(27cb) Development of a Genome-Scale Metabolic Model for Auxenochlorella Protothecoides to Enable Rational Engineering | AIChE

(27cb) Development of a Genome-Scale Metabolic Model for Auxenochlorella Protothecoides to Enable Rational Engineering

Authors 

Tamburro, J. - Presenter, Colorado School of Mines
Boyle, N., Colorado School of Mines
With increasing energy demands across the globe and the need to mitigate climate change, it is imperative that we develop renewable and/or carbon negative fuels rapidly. Algae have the potential to serve as a source of sustainable fuels and chemicals, but more focused efforts to engineer metabolism is needed. One approach to aide in rational engineering is the use of genome-scale metabolic models, which allow the investigation of different environmental or genetic background on productivity.

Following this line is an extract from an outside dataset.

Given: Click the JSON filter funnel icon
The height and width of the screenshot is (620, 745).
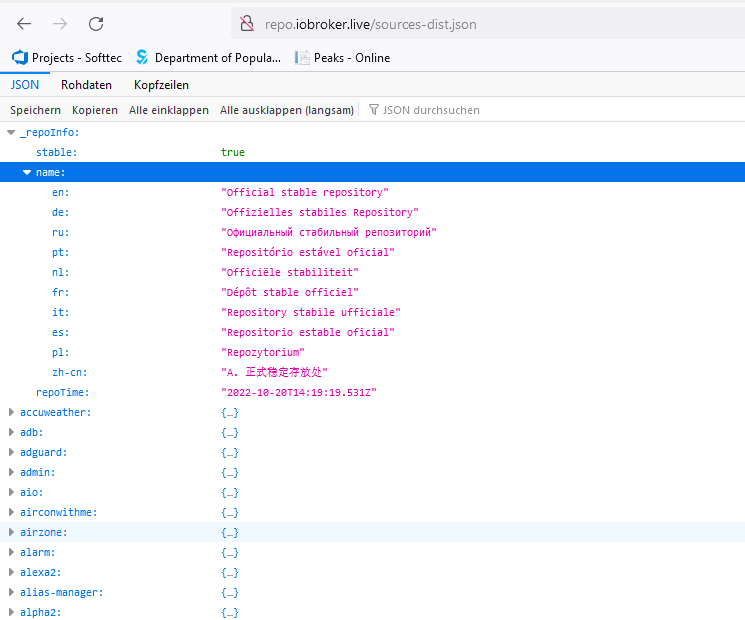Looking at the screenshot, I should 374,110.
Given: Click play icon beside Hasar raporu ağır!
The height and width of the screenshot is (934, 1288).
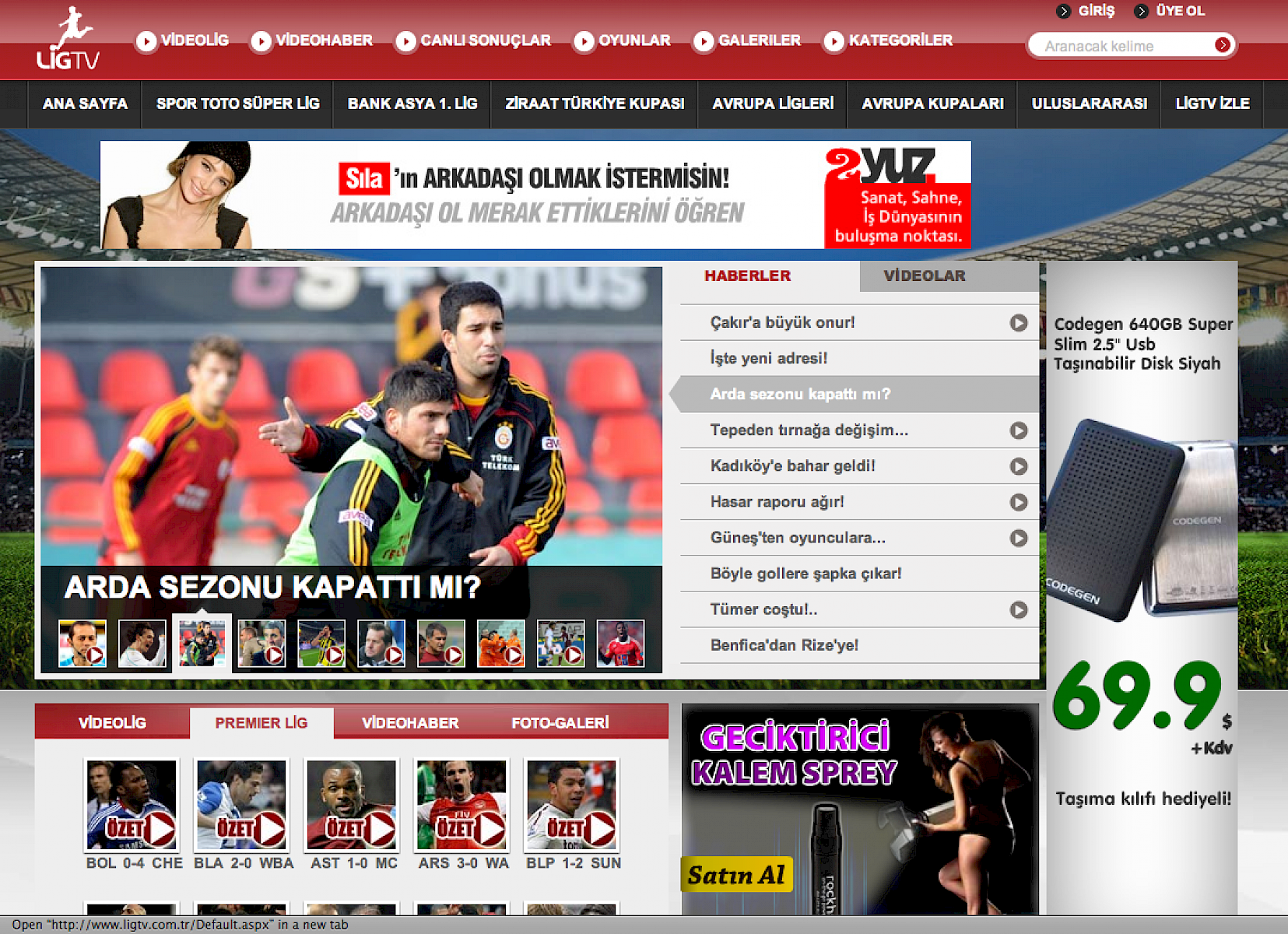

Here, we will describe the development and use of a genome scale metabolic of an oleaginous green alga, Auxenochlorella protothecoides (A. pro.) to predict increased carbon fluxes toward biofuel precursors. A. pro. can accumulate up to 60% dry weight as triacylglycerols using photosynthesis [1]. These triacylglycerols can be used to synthesize cyclopropane fatty acids, which are core components of sustainable aviation fuels (SAFs). The initial draft network was reconstructed using RAPS, an automated algorithm developed by our lab to generate first draft metabolic networks of algae [2]. We will present our experimental data on how different growth conditions impact biomass compositions, simulations of carbon fluxes for these growth conditions and how they compare to 13C-MFA studies.

References

[1] Matsuka and E. Hase, “The Role of Respiration and Photosynthesis in the Chloroplast Regeneration in the ‘Glucose-bleached’ Cells of Chlorella Protothecoides,” Plant and Cell Physiology, vol. 7, no. 1, pp. 149–162, Mar. 1966, doi: 10.1093/oxfordjournals.pcp.a079161.

[2] J. Metcalf, A. Nagygyor, and N. R. Boyle, “Rapid Annotation of Photosynthetic Systems (RAPS): automated algorithm to generate genome-scale metabolic networks from algal genomes,” Algal Research, vol. 50, p. 101967, Sep. 2020, doi: 10.1016/j.algal.2020.101967.